Techno-wannabe? Duke is actually on the forefront of what Greg Schmid of The Institute for the Future calls the "sophisticated consumer": an educated, wired professional with some significant disposable income. She is also pressing the need for what Steve Barnett, a senior partner with OgilvyOne and an e-commerce professor at the Wharton School, calls "business transparencies" - the breaking down of barriers between consumers and the products and services they desire. Personalized, individualized, customized, these transparencies will give the consumer substantial leverage by the year 2020.

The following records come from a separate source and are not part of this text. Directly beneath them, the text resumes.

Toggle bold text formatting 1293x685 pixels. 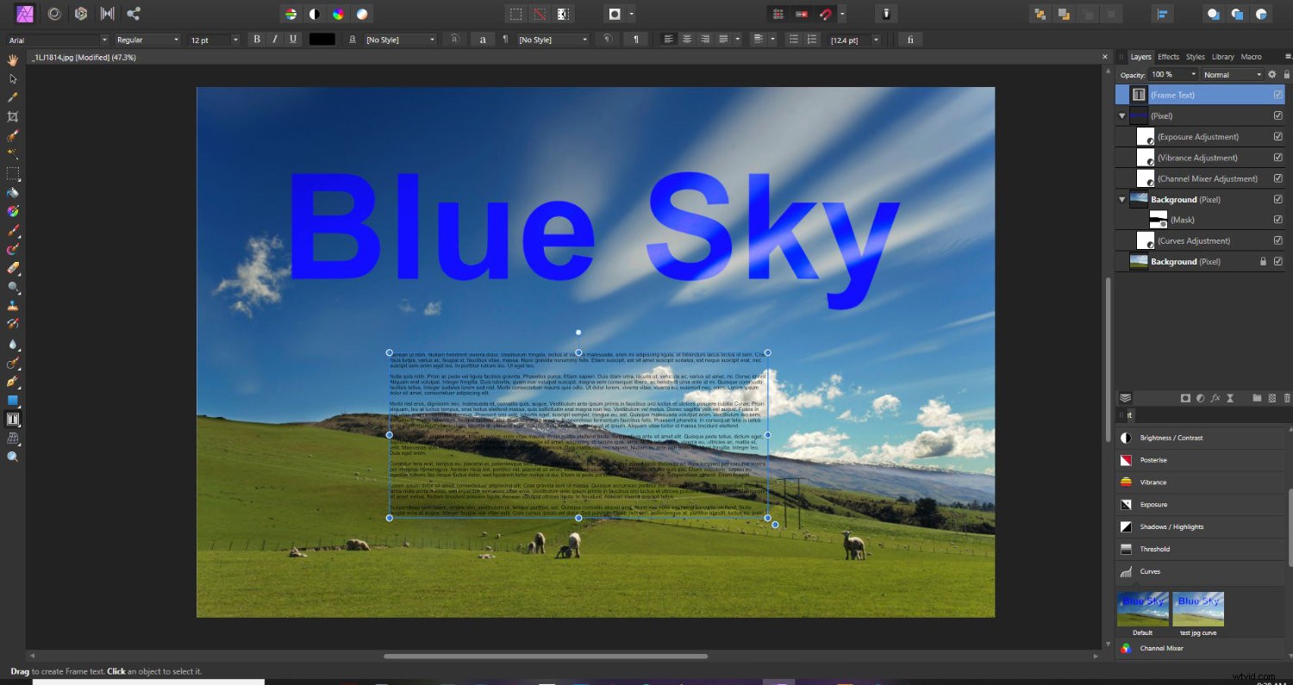(256, 39)
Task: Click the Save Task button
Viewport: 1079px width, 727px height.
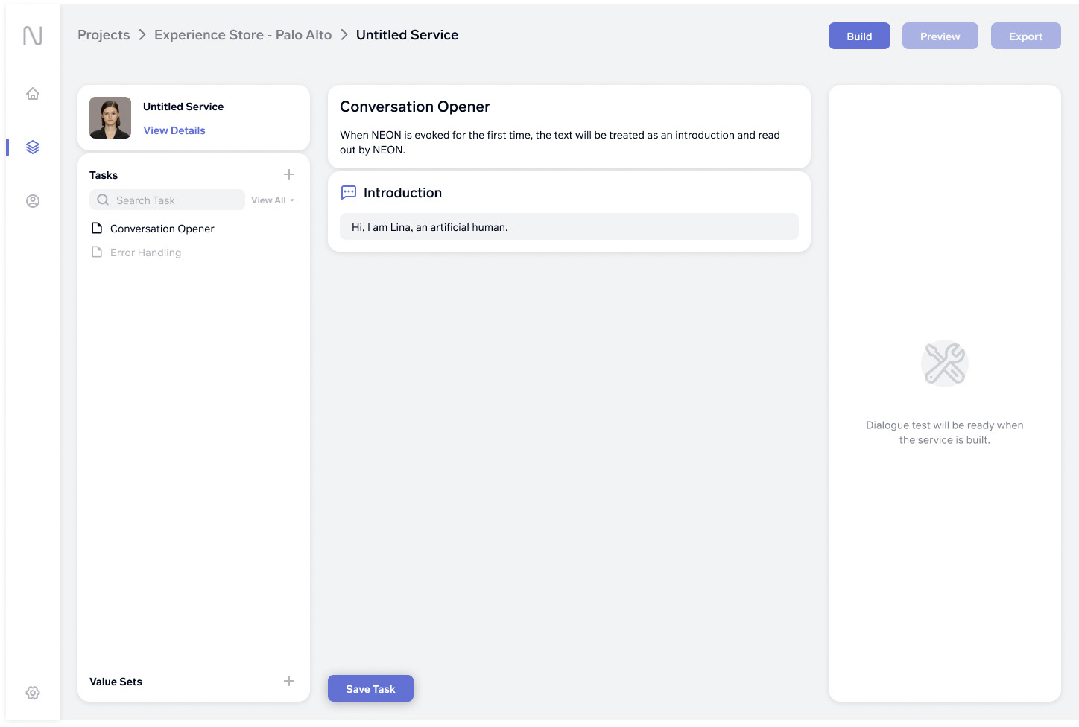Action: point(370,689)
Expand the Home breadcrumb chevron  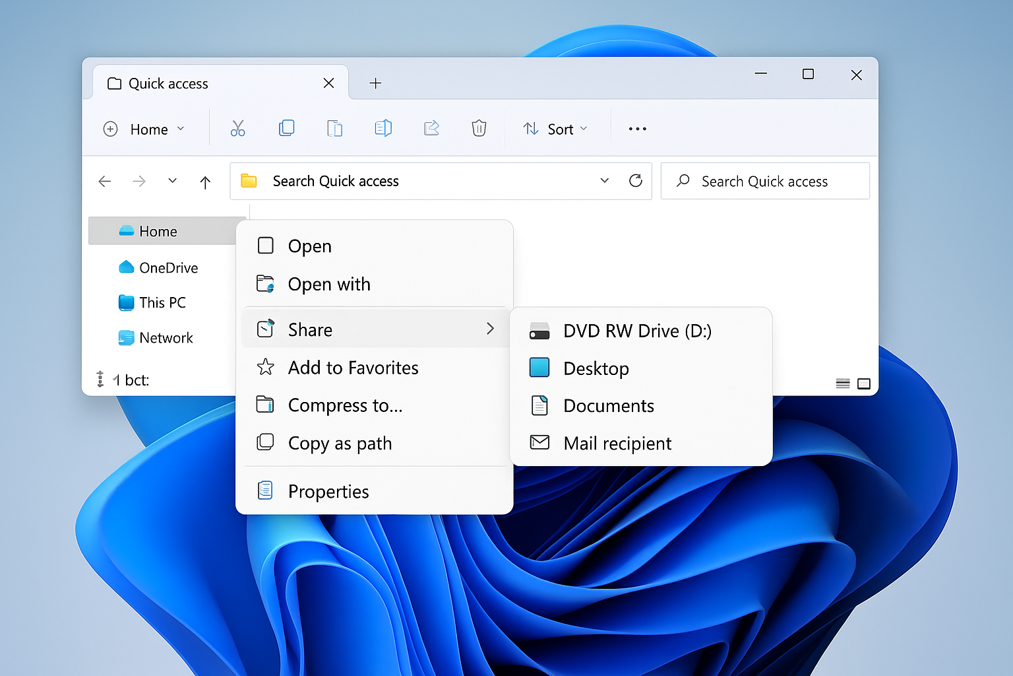(181, 129)
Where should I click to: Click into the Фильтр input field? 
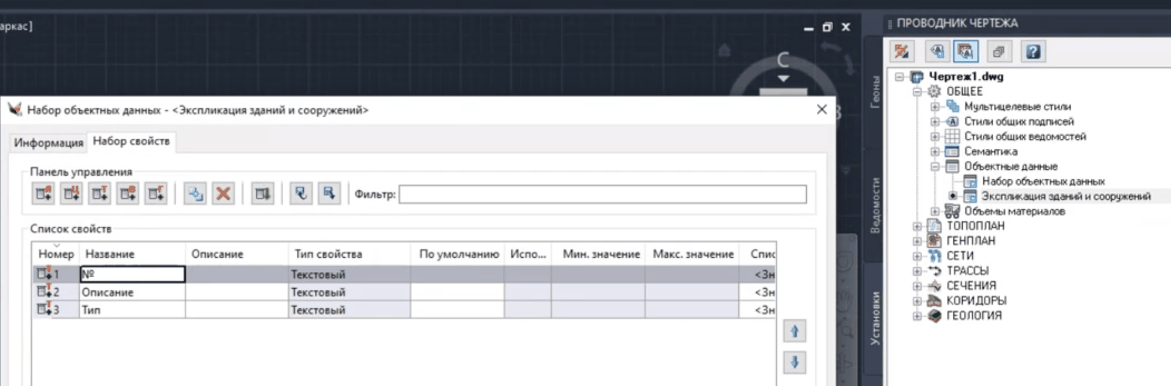(602, 194)
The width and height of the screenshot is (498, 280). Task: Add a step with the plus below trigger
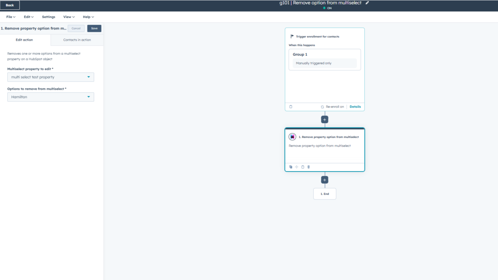pos(324,120)
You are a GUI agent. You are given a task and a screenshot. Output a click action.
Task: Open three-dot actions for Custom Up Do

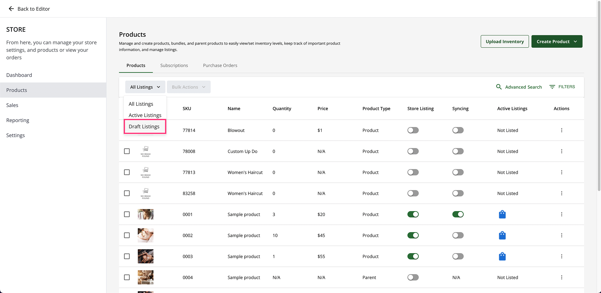coord(562,151)
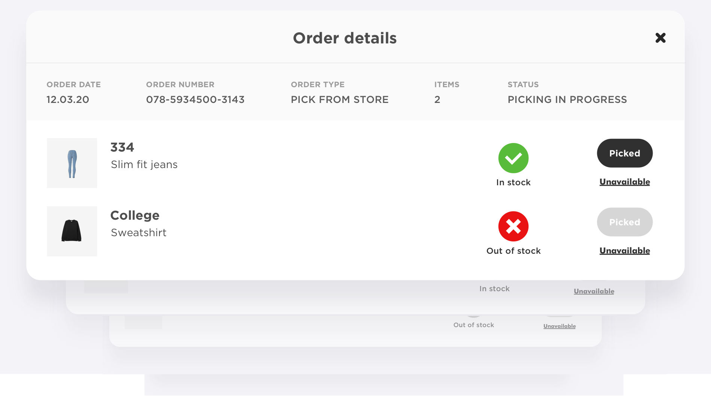Click the order date 12.03.20
711x396 pixels.
pyautogui.click(x=68, y=100)
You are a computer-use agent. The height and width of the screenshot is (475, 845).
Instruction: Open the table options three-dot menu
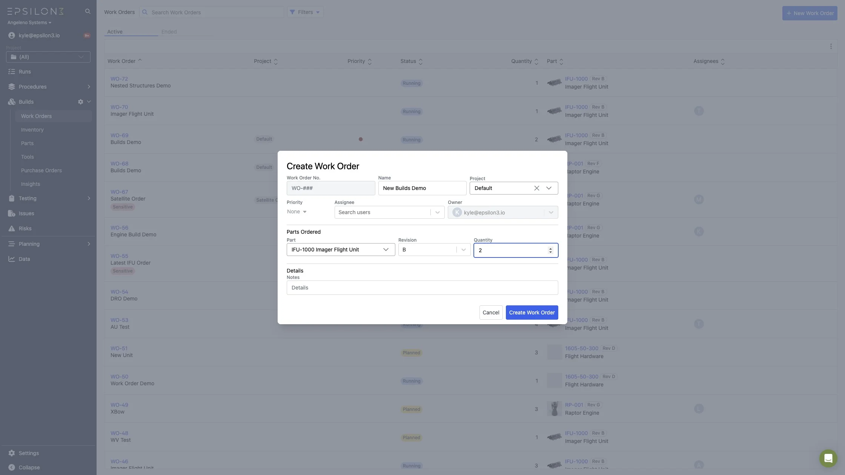[x=831, y=46]
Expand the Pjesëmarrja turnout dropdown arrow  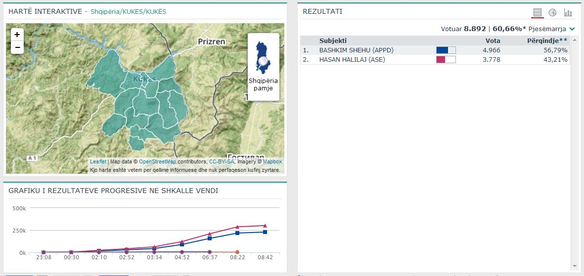(x=572, y=29)
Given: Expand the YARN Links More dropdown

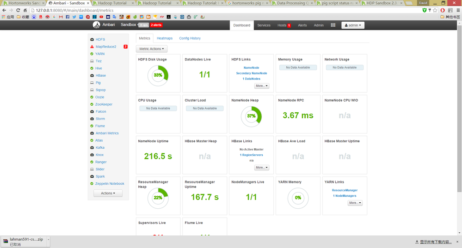Looking at the screenshot, I should 355,203.
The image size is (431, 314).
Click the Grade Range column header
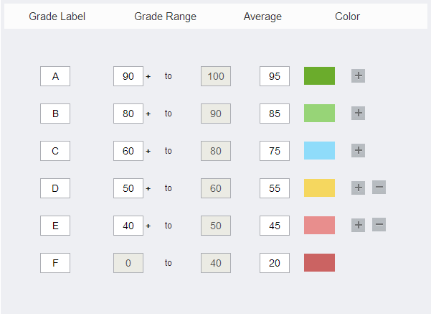point(165,17)
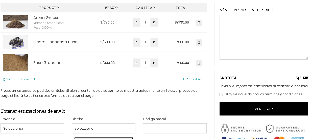Open the Distrito dropdown

[104, 128]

"This is about power being shifted to the consumer," Schmid says. "People have access to information from a variety of channels, and they are going to use those channels." Duke and her cohorts currently account for about 20 percent of the American public, according to an analysis by the Institute for the Future that seeks to quantify the impact of educational attainment, technological sophistication, and discretionary spending power. By 2020, Schmid says, when Duke is 55-years-old, these sophisticates will make up about 60 percent of the American buying public.
While e-commerce and the e-consumer are still evolving, the foundation for the future is already cemented, says Barnett. Today, there are almost 200 million people on the Internet worldwide; in the United States alone, 80 million. "I think it's going to be extremely important for companies in the future to personalize and target their products to individuals, rather than demographic stats," says Rosi Ware, president and CEO of marketing giant Millward Brown's Americas division. Because nearly every company and every consumer is going to have every available technology, "companies are going to have the opportunity to know their markets better and consumers are going to know those companies better."
CONFLICT OF INTEREST
But availability is not the same as access. America is becoming a nation of "new immigrants," says Mathews of FirstMatter. More than 13 million people arrived between 1900 and 1914, but as the century ends, the country is in the midst of another immigration boom.
According to the U.S. Census Bureau, more than 25 million current U.S. residents - nearly 10 percent of America's population - were born elsewhere and 43 percent are of Hispanic origin. Nationwide, there are approximately 30 million native and non-native Hispanic residents, and the number is expected to grow to 53 million by 2020. And they will be younger than average. By 2020, the median age of Hispanics will be 28.8, versus 37.6 for the total population.